A Segunda Câmara de Direito Civil do Tribunal de Justiça do Estado (TJSC) confirmou sentença que condena um homem ao pagamento de R$ 16 mil, a título de danos morais e estéticos, em favor de uma mulher agredida física e verbalmente quando estava com a namorada em um ponto de ônibus.

De acordo com os autos, o réu e outros dois jovens, “proferiram ofensas, ameaças e diversos gestos obscenos, todos em razão de sua orientação sexual”. Na sequência, a vítima relatou que o homem “se aproximou de forma feroz e desferiu diversos socos e chutes contra si”.

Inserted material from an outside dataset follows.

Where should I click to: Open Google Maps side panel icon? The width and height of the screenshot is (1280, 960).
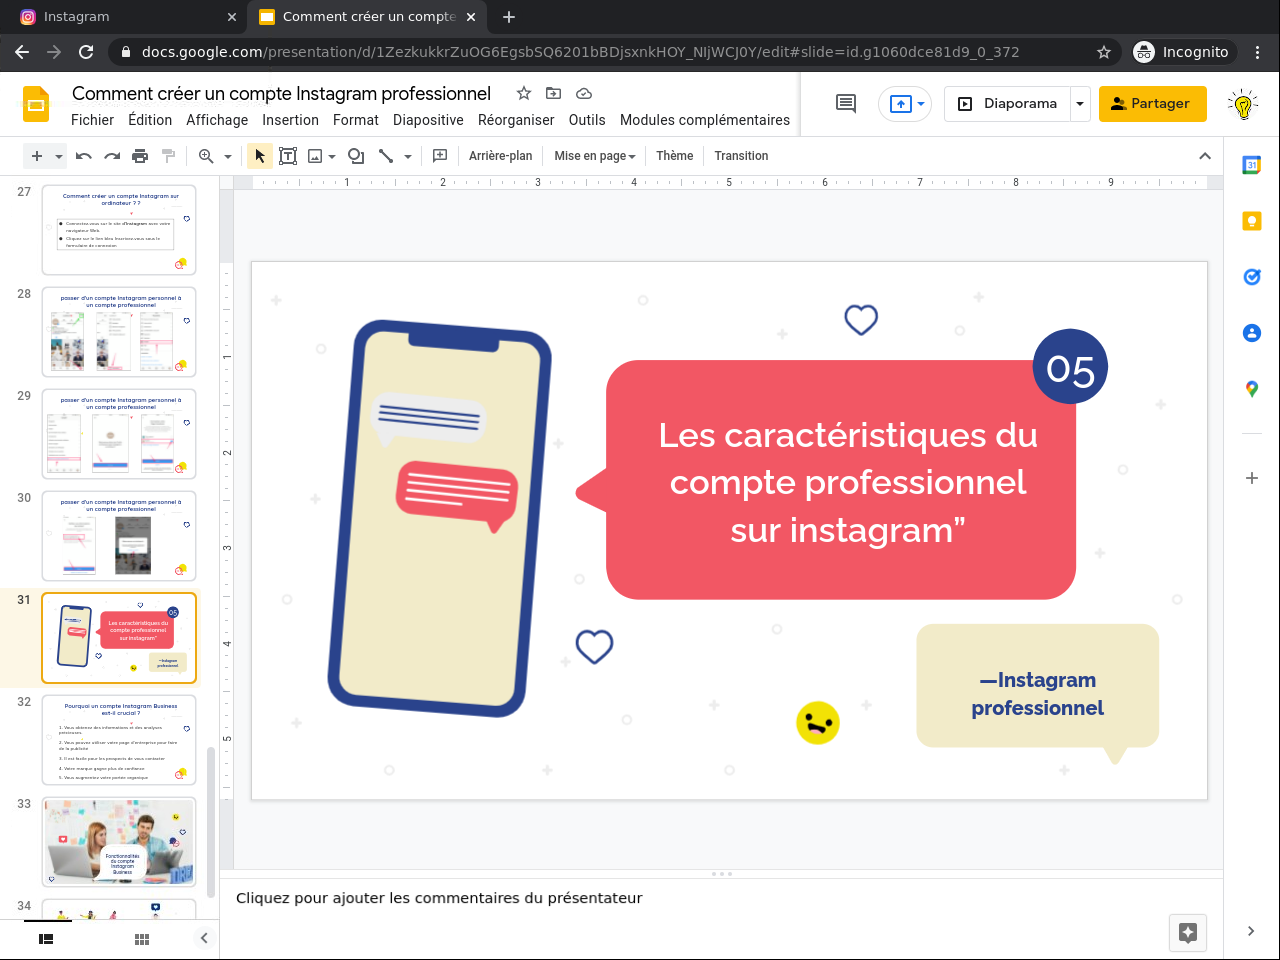point(1251,389)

Embora tenha negado veementemente a autoria do crime, e sua defesa atribuído os comentários dirigidos às namoradas a “imaturidade normal da adolescência”, o relator do recurso de apelação cível, desembargador Antonio do Rêgo Monteiro Rocha, anotou em seu voto que no curso processual “formou-se a convicção de que o requerido G. participou das agressões físicas, mesmo que não haja prova de qual teria sido a intensidade praticada; que tais agressões físicas afetaram a aparência da autora, mormente porque ocasionaram cicatrizes na boca e no nariz da autora; que não bastassem as agressões físicas, o requerido G. ameaçou a autora, ao saber do processo judicial, relatando que se fosse para ela vir, era para ‘ficar ligada’ também ‘teria’ para ‘troca’”.

Além disso, o magistrado anotou que a defesa do réu deixou de impugnar especificamente os fundamentos da sentença, classificando o recurso de vago e genérico. Nesse sentido, “inocorrendo dialeticidade recursal, a apelação da ré carece de seus requisitos de admissibilidade, não devendo ser conhecida no que se refere ao seu afastamento do dever de indenizar”.